The last month of Charlie’s life was difficult for us. Thankfully we were surrounded by great family members and friends who were so encouraging. I work with so many great people who shared their own stories with me about their pets. It was so incredibly helpful to know we weren’t alone in our grief. I’m so thankful for those conversations. To all of you who reached out or spent that time sharing with me, I want you to know how helpful those conversations were.

And I have to thank the staff at Central Bark in Grayslake, also. Charlie was a weekly visitor at the daycare there and we would board him when we had to travel out of town. The staff was so caring and careful with him in his last weeks. He loved being there and playing with his friends. They could have turned him away over that last month because he had obviously slowed down. Instead, they took extra care with him and gave him a final visit or two with his friends. There are good people there who truly care about the animals coming in and out of the building.
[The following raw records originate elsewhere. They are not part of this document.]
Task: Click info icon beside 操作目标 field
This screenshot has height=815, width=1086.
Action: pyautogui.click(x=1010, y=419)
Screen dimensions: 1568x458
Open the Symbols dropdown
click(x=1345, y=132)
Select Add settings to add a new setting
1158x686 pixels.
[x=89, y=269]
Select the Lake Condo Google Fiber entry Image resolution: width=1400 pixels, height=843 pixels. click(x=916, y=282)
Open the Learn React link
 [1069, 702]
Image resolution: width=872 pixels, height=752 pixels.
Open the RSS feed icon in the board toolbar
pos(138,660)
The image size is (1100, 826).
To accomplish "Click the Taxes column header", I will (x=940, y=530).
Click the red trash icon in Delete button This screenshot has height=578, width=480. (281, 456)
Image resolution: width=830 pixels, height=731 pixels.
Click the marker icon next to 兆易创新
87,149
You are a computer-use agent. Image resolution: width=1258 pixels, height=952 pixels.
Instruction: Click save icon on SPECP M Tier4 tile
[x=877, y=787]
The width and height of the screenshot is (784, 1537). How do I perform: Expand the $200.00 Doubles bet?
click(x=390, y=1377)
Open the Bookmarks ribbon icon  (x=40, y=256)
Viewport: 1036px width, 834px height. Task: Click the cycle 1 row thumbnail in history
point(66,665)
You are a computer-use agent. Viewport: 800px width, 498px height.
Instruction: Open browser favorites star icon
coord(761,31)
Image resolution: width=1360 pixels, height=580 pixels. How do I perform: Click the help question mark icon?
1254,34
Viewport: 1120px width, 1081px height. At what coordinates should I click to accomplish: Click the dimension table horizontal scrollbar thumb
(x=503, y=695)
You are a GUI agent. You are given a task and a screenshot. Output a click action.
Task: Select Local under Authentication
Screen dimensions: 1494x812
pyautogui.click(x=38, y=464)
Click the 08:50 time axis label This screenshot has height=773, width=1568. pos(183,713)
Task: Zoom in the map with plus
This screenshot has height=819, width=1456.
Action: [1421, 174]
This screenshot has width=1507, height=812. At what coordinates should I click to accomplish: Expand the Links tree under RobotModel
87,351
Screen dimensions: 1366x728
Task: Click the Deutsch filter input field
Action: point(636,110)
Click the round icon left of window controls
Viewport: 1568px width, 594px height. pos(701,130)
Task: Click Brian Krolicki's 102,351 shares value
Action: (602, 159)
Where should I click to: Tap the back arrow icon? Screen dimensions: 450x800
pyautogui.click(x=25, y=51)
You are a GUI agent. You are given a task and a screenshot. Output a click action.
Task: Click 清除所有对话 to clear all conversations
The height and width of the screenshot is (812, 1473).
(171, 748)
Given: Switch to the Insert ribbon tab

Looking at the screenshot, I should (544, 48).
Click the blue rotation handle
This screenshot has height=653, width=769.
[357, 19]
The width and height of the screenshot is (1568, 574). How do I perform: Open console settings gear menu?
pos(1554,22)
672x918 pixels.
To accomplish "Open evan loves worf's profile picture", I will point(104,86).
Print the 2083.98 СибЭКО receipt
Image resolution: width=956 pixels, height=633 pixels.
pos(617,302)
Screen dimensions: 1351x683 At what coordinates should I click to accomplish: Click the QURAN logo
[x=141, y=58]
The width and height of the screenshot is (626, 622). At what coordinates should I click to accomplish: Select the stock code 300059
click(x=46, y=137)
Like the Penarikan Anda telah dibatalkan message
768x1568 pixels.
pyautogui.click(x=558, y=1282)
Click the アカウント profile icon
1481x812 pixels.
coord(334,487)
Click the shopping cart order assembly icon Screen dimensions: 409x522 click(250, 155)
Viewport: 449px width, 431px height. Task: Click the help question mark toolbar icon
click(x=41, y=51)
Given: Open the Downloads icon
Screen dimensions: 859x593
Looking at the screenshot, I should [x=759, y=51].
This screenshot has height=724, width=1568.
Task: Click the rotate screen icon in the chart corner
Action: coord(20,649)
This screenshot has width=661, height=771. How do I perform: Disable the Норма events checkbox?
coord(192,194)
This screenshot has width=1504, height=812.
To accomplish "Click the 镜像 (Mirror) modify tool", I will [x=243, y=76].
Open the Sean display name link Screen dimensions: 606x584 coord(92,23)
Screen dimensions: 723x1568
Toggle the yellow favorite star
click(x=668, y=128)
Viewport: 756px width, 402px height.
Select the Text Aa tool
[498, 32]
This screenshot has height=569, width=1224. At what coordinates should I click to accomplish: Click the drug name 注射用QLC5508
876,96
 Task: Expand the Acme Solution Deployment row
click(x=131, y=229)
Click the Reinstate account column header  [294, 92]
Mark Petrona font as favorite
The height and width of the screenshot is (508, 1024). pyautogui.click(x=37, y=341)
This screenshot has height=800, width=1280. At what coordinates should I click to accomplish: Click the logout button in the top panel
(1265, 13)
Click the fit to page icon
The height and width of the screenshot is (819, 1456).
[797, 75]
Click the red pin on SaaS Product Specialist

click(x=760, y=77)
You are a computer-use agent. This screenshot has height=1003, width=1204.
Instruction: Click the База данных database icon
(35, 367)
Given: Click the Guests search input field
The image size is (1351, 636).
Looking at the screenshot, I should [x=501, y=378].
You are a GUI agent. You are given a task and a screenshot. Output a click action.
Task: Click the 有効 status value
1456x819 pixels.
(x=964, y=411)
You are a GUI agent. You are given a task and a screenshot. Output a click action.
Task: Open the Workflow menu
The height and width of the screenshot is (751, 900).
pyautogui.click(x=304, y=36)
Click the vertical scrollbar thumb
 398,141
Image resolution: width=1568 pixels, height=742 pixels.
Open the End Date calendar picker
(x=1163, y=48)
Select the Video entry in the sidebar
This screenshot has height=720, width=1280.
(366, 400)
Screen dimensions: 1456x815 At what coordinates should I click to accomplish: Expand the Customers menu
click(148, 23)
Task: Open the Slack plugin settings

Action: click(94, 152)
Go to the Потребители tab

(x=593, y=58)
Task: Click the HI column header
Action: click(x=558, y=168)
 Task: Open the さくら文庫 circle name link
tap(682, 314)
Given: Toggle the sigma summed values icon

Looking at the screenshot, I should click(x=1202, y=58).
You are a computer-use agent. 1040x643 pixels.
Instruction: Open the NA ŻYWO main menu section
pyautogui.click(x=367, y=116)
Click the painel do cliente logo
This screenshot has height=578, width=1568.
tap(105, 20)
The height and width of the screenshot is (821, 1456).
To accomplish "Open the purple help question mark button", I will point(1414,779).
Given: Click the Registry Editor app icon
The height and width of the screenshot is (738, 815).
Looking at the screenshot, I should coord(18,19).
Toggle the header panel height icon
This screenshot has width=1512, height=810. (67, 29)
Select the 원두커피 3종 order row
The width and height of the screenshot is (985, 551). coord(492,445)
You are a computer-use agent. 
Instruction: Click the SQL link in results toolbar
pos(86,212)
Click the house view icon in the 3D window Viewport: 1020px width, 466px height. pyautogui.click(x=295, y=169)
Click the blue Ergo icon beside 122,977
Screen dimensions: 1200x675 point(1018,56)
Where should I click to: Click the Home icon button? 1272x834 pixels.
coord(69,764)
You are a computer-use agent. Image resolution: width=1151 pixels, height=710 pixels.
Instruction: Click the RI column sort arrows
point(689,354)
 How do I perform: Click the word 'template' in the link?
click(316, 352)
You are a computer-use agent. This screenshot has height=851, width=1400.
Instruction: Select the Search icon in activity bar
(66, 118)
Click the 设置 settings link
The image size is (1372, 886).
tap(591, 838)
Charlie with a daycare friend

Finally, one of the questions I have been getting the most from people since we lost our dog – “Will you get another one?” I’ll be honest, a big part of me wonders if I ever want to go through something that painful again, having to say goodbye to another animal we are attached to. Comedian George Carlin famously said about dogs, “It’s going to end badly. You’re purchasing a small tragedy.” Do we really want to go through this kind of pain …. again?

But then I think about why we felt so much pain in those final weeks and months, and continue to feel that pain now. It’s because of all of the incredible joy and love the dog brought to our family. It’s a joy I never could have imagined an animal would bring before we brought him home. I spent many years wondering how we could possibly manage our lives with something as time consuming as a dog. Now I can’t imagine spending the rest of our lives without one.

We are so blessed for the time we had with our Char Char. We’ll never forget you buddy.